05 Temmuz 2025

A homosexual Communist’s letter to Stalin

Harry Whyte
In May 1934, British communist journalist Harry Whyte (1907–1960) wrote a lengthy letter to Stalin, asking a question that few in the Soviet Union would have dared to raise at the time:

Can a homosexual be considered someone worthy of membership in the Communist Party?

Whyte, a homosexual man, was working for the Moscow Daily News in Moscow. He had moved to the Soviet Union in 1932, seeking to escape the homophobic laws in Scotland. After the October Revolution, the Soviet authorities had repealed the Tsarist laws that criminalised homosexuality in Russia, ushering in a period of relative freedom for gay people.

However, in March 1934, Whyte was deeply and justifiably disturbed to learn—through his contacts in the press—that a new law had been quietly introduced, once again criminalising male homosexuality.

In his letter to Stalin, Whyte argued that homosexuality was a natural condition and should not be treated as a crime by socialists. He cited the first edition of the Great Soviet Encyclopaedia, which criticised Western states for defining homosexuality as “an incurable condition” and for punishing it. He also quoted psychiatrists who asserted that his sexual orientation required no treatment and even invoked Engels’ views on the subject. Whyte strongly condemned the capitalist system for its oppression and stigmatisation of homosexuals.

In his letter, he emphasised that the progressive gains made in the field of homosexual rights since 1917 had been undone by this new piece of legislation [which Whyte referred to as the “7 March Law”]. He called on Stalin to explain how such a move could be justified.

The first page of Whyte’s letter
The original of Whyte’s letter was unearthed in the Soviet archives following the collapse of the Stalinist regime.
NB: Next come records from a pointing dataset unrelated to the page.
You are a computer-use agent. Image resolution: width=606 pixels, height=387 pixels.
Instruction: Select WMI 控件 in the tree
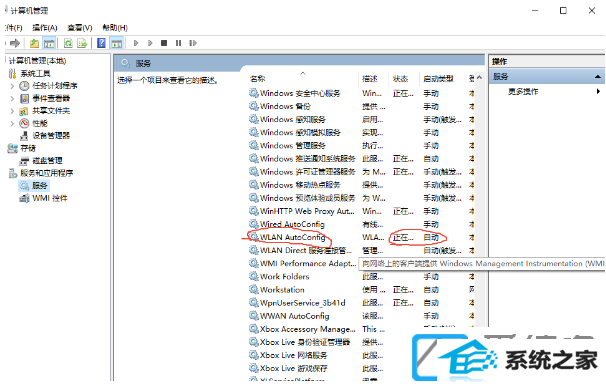pos(49,198)
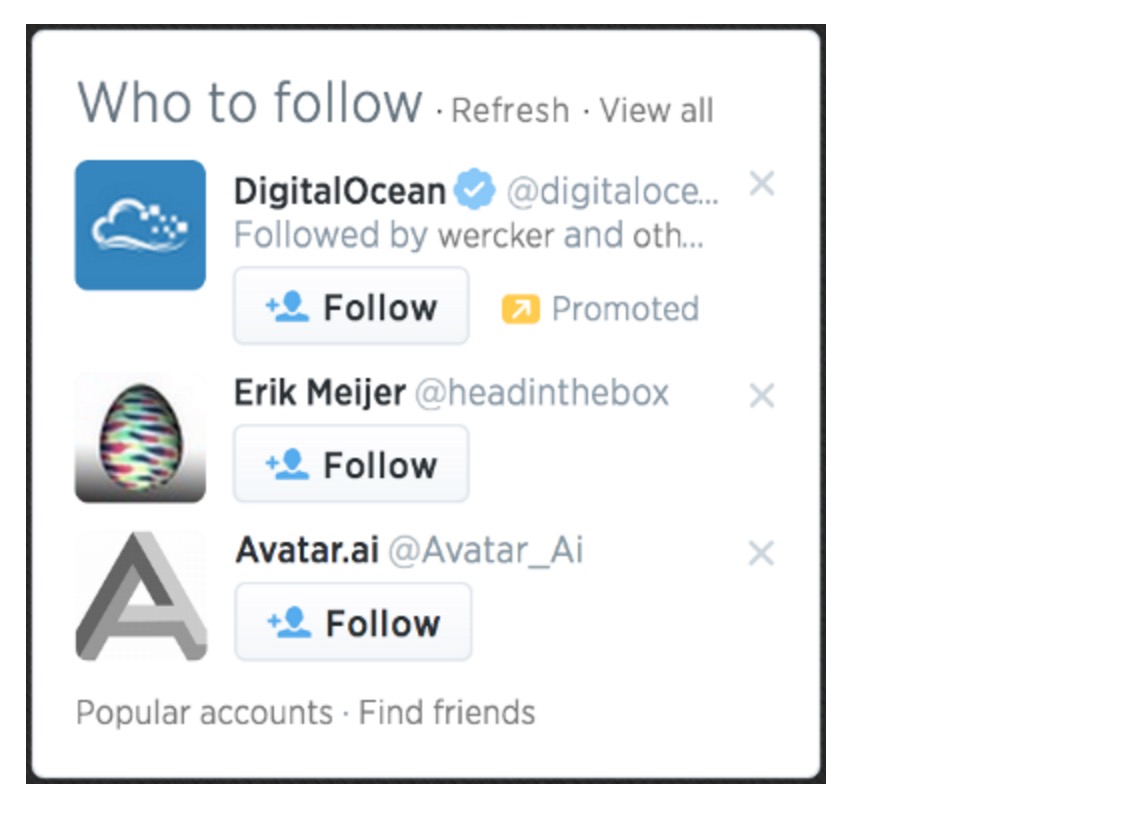Click the DigitalOcean cloud logo avatar
Screen dimensions: 1130x816
[x=140, y=225]
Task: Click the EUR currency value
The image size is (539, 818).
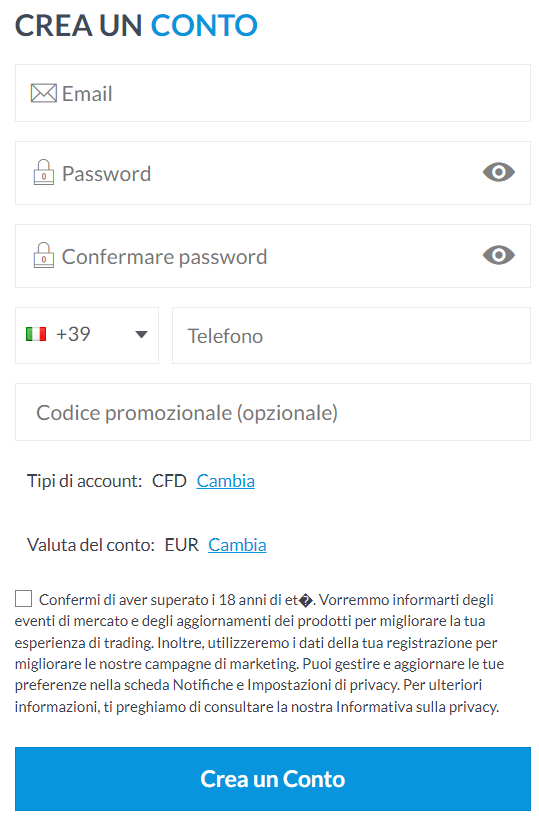Action: coord(182,545)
A handwritten note by Stalin on the first page encapsulated his regime’s attitude towards homosexuality: 

To be archived. An idiot and a degenerate. J. Stalin.

As the darkness of the Stalinist bureaucratic counter-revolution descended like a nightmare upon the country and the global communist movement, there was also a marked regression in both the rights of homosexuals and societal attitudes towards homosexuality. Not long afterwards, the Great Soviet Encyclopaedia was revised to define homosexuality as “a shameful and criminal” condition. Maxim Gorky published a leading article in Pravda equating homosexuality with “honorary fascism” and calling for it to be “eradicated”.

As a result of this reactionary law, more than 38,000 men were convicted in the Soviet Union, and homosexuality – subjected to brutal repression – was driven underground. Homosexuals were forced to live out their identities in constant fear and anxiety, relying on secret networks to survive.